Count the lines in the items below that contain the string "button", treating uppercase and lowercase letters as distinct. Reply with the number alone.
........
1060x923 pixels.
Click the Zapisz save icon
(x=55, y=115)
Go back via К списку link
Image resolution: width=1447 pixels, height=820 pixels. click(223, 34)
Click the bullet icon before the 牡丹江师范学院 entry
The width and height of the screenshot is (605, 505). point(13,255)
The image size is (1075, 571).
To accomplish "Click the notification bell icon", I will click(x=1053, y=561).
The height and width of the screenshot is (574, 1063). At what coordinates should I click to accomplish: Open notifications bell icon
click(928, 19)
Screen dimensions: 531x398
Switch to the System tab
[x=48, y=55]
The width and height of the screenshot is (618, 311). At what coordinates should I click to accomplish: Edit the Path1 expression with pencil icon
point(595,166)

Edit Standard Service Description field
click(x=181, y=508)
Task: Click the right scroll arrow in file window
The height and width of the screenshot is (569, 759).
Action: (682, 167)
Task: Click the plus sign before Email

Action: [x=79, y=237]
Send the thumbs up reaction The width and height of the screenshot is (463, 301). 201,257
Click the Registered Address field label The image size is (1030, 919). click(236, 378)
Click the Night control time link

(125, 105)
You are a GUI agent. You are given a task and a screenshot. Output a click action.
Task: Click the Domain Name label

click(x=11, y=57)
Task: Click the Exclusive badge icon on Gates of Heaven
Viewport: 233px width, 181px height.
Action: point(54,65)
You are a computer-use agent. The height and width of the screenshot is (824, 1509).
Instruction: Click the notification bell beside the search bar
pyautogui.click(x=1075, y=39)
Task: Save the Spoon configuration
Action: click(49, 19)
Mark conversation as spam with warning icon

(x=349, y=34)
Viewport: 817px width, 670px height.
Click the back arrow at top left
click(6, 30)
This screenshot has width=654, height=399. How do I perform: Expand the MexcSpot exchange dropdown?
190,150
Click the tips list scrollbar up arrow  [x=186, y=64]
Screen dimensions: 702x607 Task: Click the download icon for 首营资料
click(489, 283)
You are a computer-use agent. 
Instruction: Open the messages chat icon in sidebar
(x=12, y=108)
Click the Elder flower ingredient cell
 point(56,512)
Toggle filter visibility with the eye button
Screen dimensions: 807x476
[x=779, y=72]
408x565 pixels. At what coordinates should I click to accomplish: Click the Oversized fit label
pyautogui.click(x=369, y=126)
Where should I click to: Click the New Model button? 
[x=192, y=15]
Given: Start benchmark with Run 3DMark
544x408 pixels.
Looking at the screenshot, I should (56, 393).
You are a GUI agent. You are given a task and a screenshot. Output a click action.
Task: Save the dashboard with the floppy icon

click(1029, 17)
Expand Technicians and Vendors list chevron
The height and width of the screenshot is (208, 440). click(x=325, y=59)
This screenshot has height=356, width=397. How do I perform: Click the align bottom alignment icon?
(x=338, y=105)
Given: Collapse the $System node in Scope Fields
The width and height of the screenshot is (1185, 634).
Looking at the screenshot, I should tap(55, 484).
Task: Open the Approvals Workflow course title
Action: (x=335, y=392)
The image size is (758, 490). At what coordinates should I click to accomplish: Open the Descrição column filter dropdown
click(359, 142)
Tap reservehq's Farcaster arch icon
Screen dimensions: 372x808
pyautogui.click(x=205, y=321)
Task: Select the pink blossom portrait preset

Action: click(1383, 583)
........
:: Full response ::
2